### DOCUMENT EXCERPT
Evaluating Expressions, part 7 – Transactions and Exceptions
In part 7 of our series implementing programming language constructs with actors, we implement parallel execution of block statements. Parallel execution motivates the use of single-assignment data-flow variables. We also introduce transactions and exception handling. The only extension required to our grammar from part 6 is the inclusion of a THROW
statement:
stmt ::= 'LET' <eqtn> | 'SEND' <expr> 'TO' <expr> | 'CREATE' <ident> 'WITH' <expr> | 'BECOME' <expr> | 'THROW' <expr> | <expr>; ...
Parallel Execution
The implementation of statement blocks in part 6 was strictly sequential. Each statement completed before the next was executed. But, statements should really be executed in parallel. We can accomplish parallel execution by changing the statement-pair behavior.
LET stmt_pair_beh(h_stmt, t_stmt) = \(cust, #exec, env, sponsor).[ CREATE call WITH call_pair_beh(h_stmt, t_stmt) SEND (k_call, #exec, env, sponsor) TO call CREATE k_call WITH \result.[ SEND stmt_pair_result(result) TO cust ] ] LET stmt_pair_result = \result.( CASE result OF (#ok, #ok) : #ok (#fail, _) : #fail (_, #fail) : #fail (#ok, beh) : beh (beh, #ok) : beh _ : #fail END )

### DATASET EXTRACT
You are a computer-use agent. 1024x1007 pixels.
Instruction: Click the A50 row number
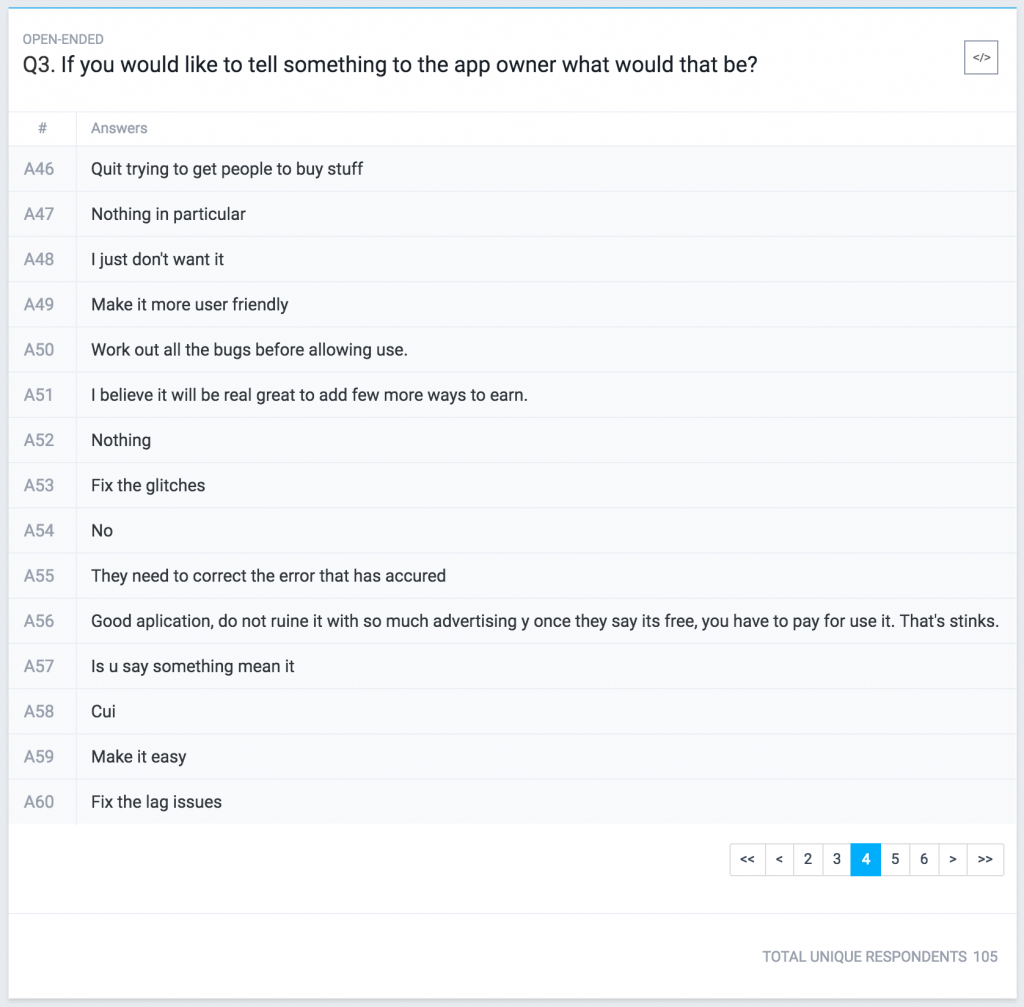pyautogui.click(x=39, y=350)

### WHAT TO DO
Continue the article on parallel execution, transactions and exceptions with actors, starting right after its last line.

### ANSWER
When stmt_pair_beh receives an #exec
request, it creates a call (defined in part 3) to execute the head statement h_stmt and the tail statement t_stmt concurrently. The customer for the call k_call receives the result, which is a pair of values indicating the status of each statement execution. These status values are combined, using the stmt_pair_result function, into a final result value, which is sent to the original customer cust.
Data-flow Environments
In part 6 our statement blocks used dynamic_env_beh to execute within an environment that allowed binding of new variables and rebinding of existing variables. Since each statement was executed sequentially, the order of mutations to the environment was well defined. Now that statements are executed in parallel, there are potential race conditions between variable bindings and usage of those variables. We will resolve these race conditions by implementing single-assignment data-flow variables.
Static analysis of a statement block can easily determine which identifiers will be bound by execution of the block. We use this list of identifiers to create a block environment which declares initially unbound data-flow variables for each identifier.
LET block_stmt_beh(vars, stmt) = \(cust, #exec, env, sponsor).[ CREATE env' WITH block_env_beh(env) SEND (vars, env') TO extend CREATE extend WITH \(vlist, xenv).[ CASE vlist OF (first, rest) : [ SEND (k_declare, #declare, first) TO xenv CREATE k_declare WITH \xenv'.[ SEND (rest, xenv') TO extend ] ] _ : [ SEND (cust, #exec, xenv, sponsor) TO stmt ] ] ]
When block_stmt_beh receives an #exec
request, it creates a block environment env’. A temporary actor extend is created to traverse the (NIL
-terminated) list of identifiers vars that will be bound by the block. For each identifier first, a #declare
request is sent to the block environment xenv and the extended environment is passed back to extend along with the remaining identifiers rest. Once all of the data-flow variables have been declared, the extended environment xenv is used to send an #exec
request to the statement stmt.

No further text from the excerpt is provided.